Le poète parle

Demi-jours

Par Laurent Bury | mar 01 Décembre 2015 | Imprimer

Le public français connaît la personnalité hors-norme de Mario Hacquard. Après avoir suivi l’enseignement des plus grands à l’Ecole d’art lyrique de l’Opéra de Paris (Jacques Jansen, Gabriel Bacquier, Elisabeth Grümmer, Rita Streich…), et en parallèle avec une belle carrière sur les scènes lyriques, le baryton s’est beaucoup intéressé à la mélodie française, à travers les compositeurs les plus rarement interprétés. Après avoir enregistré les œuvres d’Emmanuel de Fonscolombe, d’André Gedalge ou de Daniel-Lesur, Mario Hacquard revient au cœur du répertoire, avec les plus chantés des compositeurs, en tout cas pour deux des trois ici présents. Jean Cras reste en effet négligé malgré les efforts louables de différents labels, Timpani en particulier. Entre deux groupes de mélodies de Reynaldo Hahn et de Gabriel Fauré, les Trois chansons bretonnes, composées en 1932 sur des textes de Cras lui-même, apportent une touche d’inconnu au milieu de ce programme (enfin, de presque inconnu, puisqu’elles figuraient sur le disque enregistré en 1998 chez Maguelone par Christophe Crapez et quelques autres artistes).

Pour Reynaldo Hahn, quatre des Etudes latines précèdent une sélection où le plus connu (« Quand je fus pris au pavillon », « Trois jours de vendange ») côtoie le moins rebattu, comme le superbe « Paysage ». De Fauré, la célèbre Pavane pour piano à quatre mains fait office de transition (la pianiste Claude Collet, très mise en avant par la prise de son, était ici rejointe par Véronique Briel), avant neuf plages associant des tubes comme « Chanson d’amour » et « Clair de lune » à des mélodies un peu plus recherchées. Mais quelle étrange idée d’inclure ici le « Pie Jesu » du Requiem, qui n’a rien d’une mélodie, et qui est destiné à tout sauf à une voix de baryton, si légère soit-elle !

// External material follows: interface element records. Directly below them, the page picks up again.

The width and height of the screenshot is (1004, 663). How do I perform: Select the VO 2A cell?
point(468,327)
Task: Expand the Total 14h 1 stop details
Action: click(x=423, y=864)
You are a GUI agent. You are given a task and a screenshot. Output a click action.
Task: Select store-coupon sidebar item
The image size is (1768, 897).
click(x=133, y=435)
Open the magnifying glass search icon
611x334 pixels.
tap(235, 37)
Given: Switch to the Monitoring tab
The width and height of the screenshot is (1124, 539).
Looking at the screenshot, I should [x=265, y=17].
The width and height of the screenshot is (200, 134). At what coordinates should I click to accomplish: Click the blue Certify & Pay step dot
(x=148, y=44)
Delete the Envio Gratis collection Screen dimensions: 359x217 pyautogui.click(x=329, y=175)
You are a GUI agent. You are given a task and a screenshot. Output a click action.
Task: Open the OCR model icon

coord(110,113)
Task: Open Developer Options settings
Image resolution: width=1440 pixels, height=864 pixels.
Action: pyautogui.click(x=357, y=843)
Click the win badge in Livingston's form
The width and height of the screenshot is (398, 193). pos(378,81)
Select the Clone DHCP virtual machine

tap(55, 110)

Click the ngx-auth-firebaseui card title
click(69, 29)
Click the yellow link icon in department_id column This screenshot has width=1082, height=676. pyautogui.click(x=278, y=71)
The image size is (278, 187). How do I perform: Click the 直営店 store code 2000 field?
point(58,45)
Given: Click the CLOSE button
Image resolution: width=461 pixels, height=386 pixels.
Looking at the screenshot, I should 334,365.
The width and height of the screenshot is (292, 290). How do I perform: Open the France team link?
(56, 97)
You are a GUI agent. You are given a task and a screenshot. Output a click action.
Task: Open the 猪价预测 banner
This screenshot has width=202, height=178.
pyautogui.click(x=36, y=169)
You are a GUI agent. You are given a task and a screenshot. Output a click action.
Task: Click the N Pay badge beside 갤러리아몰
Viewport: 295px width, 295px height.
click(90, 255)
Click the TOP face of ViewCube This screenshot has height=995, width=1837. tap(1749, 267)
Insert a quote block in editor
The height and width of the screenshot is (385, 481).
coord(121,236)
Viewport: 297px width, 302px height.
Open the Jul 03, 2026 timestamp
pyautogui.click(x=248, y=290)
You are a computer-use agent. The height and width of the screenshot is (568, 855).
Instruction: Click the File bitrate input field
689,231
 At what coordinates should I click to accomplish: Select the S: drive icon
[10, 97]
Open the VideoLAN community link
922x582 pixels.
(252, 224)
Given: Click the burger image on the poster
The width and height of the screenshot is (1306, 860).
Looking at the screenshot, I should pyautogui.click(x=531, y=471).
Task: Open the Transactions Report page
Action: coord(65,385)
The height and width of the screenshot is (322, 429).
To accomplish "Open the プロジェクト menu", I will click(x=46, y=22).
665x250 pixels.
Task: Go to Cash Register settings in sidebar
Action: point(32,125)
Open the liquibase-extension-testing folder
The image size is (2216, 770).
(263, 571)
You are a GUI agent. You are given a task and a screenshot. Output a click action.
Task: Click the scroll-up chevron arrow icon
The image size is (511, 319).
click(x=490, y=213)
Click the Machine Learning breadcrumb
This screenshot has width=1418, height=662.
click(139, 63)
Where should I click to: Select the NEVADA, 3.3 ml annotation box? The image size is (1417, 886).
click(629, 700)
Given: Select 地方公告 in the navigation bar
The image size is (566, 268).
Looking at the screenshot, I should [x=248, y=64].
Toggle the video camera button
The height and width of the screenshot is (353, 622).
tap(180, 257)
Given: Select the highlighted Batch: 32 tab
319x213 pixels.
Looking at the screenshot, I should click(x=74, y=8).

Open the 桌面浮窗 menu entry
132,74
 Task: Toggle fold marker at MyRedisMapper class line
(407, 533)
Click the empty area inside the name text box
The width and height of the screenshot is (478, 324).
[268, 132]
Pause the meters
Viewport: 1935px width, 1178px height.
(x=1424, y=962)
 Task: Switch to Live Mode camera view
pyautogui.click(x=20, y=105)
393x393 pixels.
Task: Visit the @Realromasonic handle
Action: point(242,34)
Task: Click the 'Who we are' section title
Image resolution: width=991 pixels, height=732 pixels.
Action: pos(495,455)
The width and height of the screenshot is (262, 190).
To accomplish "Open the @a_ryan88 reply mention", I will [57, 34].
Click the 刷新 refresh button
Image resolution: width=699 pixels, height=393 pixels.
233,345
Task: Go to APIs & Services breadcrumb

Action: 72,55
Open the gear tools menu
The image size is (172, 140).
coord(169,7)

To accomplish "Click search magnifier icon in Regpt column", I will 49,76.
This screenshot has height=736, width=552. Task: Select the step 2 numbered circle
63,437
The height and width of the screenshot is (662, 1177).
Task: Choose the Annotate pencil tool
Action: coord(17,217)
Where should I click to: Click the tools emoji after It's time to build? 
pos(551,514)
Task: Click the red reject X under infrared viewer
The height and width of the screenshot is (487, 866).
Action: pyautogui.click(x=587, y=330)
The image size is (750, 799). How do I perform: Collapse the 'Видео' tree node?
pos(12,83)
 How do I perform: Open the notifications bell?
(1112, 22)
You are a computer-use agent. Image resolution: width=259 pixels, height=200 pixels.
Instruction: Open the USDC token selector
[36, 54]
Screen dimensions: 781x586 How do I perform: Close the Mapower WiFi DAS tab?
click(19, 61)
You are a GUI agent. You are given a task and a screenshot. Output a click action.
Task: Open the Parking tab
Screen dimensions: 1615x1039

Venons-en d’ailleurs à cette voix et à sa façon d’interpréter cette musique. Est-ce à sa formation initiale en chant grégorien et à son goût pour la musique médiévale que le baryton doit sa technique si particulière ? Est-ce d’avoir enregistré un disque consacré aux chansons 1900 de Paul Delmet qui le pousse à susurrer ici comme un chanteur de charme de la Belle-Epoque ? Il ne s’agit pas seulement d’une question d’articulation, de diction (ne rallumons pas l’éternelle querelle du R roulé ou grasseyé), mais aussi de placement même de la voix. Très souvent, la frontière entre le chanté et le parlé paraît infiniment ténue, comme si l’on écoutait un interlocuteur dans une conversation courante ; quand la voix doit se faire plus timbrée, pour passer par-dessus un piano soudain plus éloquent, cela crée comme une rupture, et plus encore si c’est simplement pour émettre une note plus grave au milieu d’une phrase déclamée par ailleurs. Mario Hacquard chanterait-il de la même manière devant un public, dans une grande salle, ou réserve-t-il ce style à l’intimité du studio ? Ce disque propose une approche qui ne manque pas d’atouts, notamment l’immédiateté avec laquelle elle permet d’entrer dans ces poèmes, mais tout le monde ne sera pas forcément sensible à cette façon-là de parler/chanter.